- PASSAGE TO READ -

As you can see, there are MANY options. However, it should be noted that certain packages, on top of “caret”, must be installed and called at the beginning in order to use these. We will start by training a Random Forest classifier on our training set and looking at what we can do with it. Note that we are not setting the controls for the train() function - it will do this automatically. We will come back later and do so.

set.seed(355)
rf <- train(Class ~., data = trainingSet, method = "rf")
rf

## Random Forest 
## 
## 700 samples
##  20 predictor
##   2 classes: 'Bad', 'Good' 
## 
## No pre-processing
## Resampling: Bootstrapped (25 reps) 
## Summary of sample sizes: 700, 700, 700, 700, 700, 700, ... 
## Resampling results across tuning parameters:
## 
##   mtry  Accuracy   Kappa    
##    2    0.7111715  0.1123744
##   11    0.6985914  0.1905956
##   20    0.6941395  0.1895292
## 
## Accuracy was used to select the optimal model using the largest value.
## The final value used for the model was mtry = 2.

Random Forest is one of several different classifiers that provides a metric of variable importance. Some others include linear models (where the absolute value of the t-statistic for each model parameter is used to rank variables by importance), partial least squares, recursive partitioning, bagged or boosted trees, or multivariate adaptive regression splines. As a next step, we will look at a plot of the variable importance for the Random Forest we just trained.

varimp_RF <- varImp(rf)
plot(varimp_RF, main = "German Credit Variable Importance (Random Forest)")

Some caution should be taken in interpreting these Random Forest variable importance plot results, because they tend to weight continuous variables higher than categorical variables. See my YouTube video on “When Should You Use Random Forests?” to see a more detailed example of this. It is fair however to note that Amount is viewed as a very disproportionately important feature.

Definitions of metrics of performance for classification problems: Sensitivity, Specificity, etc.

Let’s now use the random forest to predict on our test data. The predict() function here, by default, will return response predictions (i.e. a vector of “Good”s and “Bad”s). We will use it later to output probabilities instead.

fitted <- predict(rf, testSet)
fitted[1:10]

##  [1] Good Good Good Good Good Good Good Good Good Good
## Levels: Bad Good

Now we will create a confusion matrix:

confusionMatrix(reference = testSet$Class, data = fitted, mode = "everything", positive = "Good")

## Confusion Matrix and Statistics
## 
##           Reference
## Prediction Bad Good
##       Bad    9    8
##       Good  81  202
##                                           
##                Accuracy : 0.7033          
##                  95% CI : (0.6481, 0.7545)

- DATA SECTION -
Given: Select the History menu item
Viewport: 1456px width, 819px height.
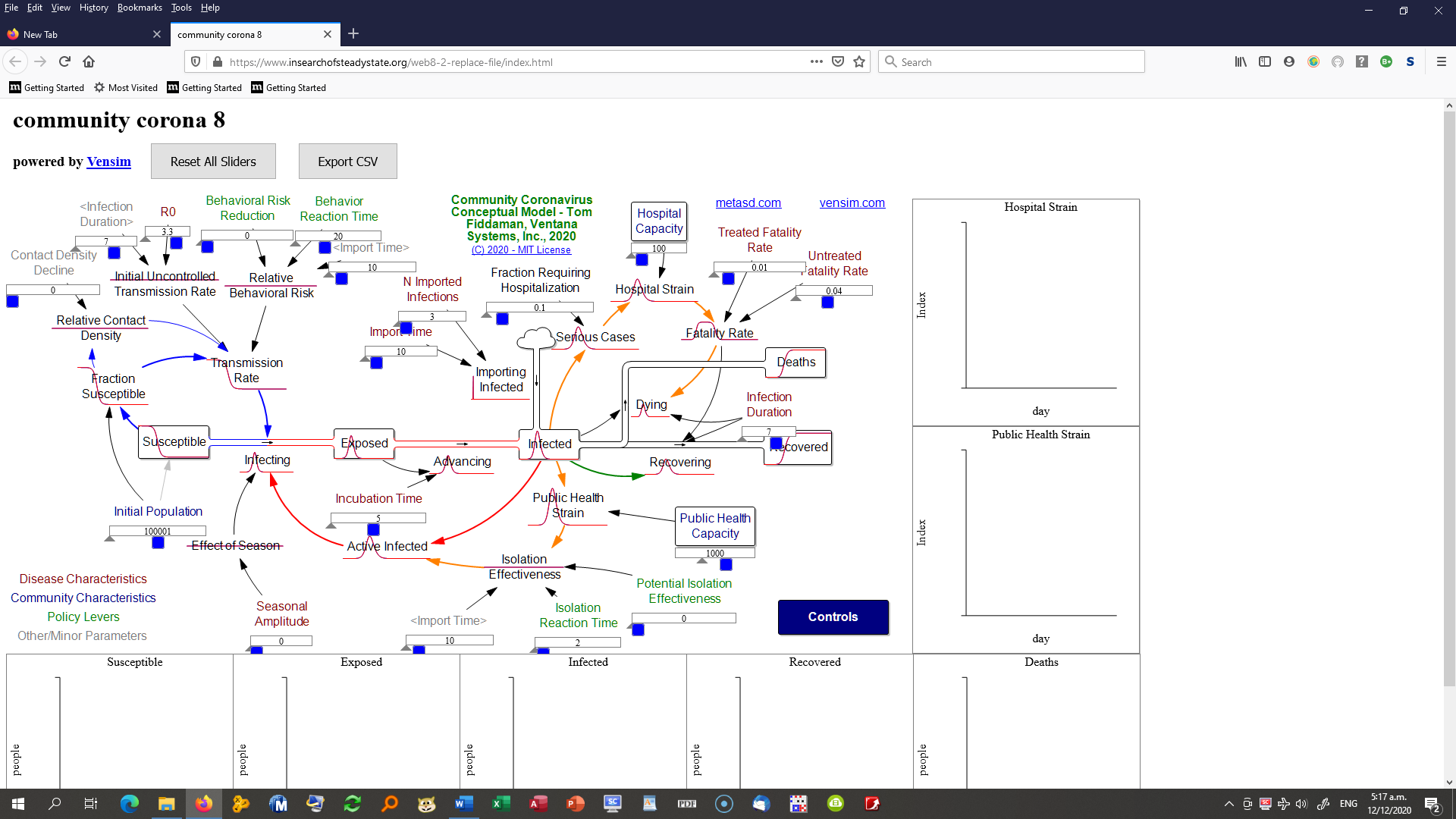Looking at the screenshot, I should pos(94,8).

- AIM -
In the random forest tutorial, what value of mtry was used for the final model? Rely on the random forest tutorial alone.

- TASK RESULT -
The final model used mtry = 2.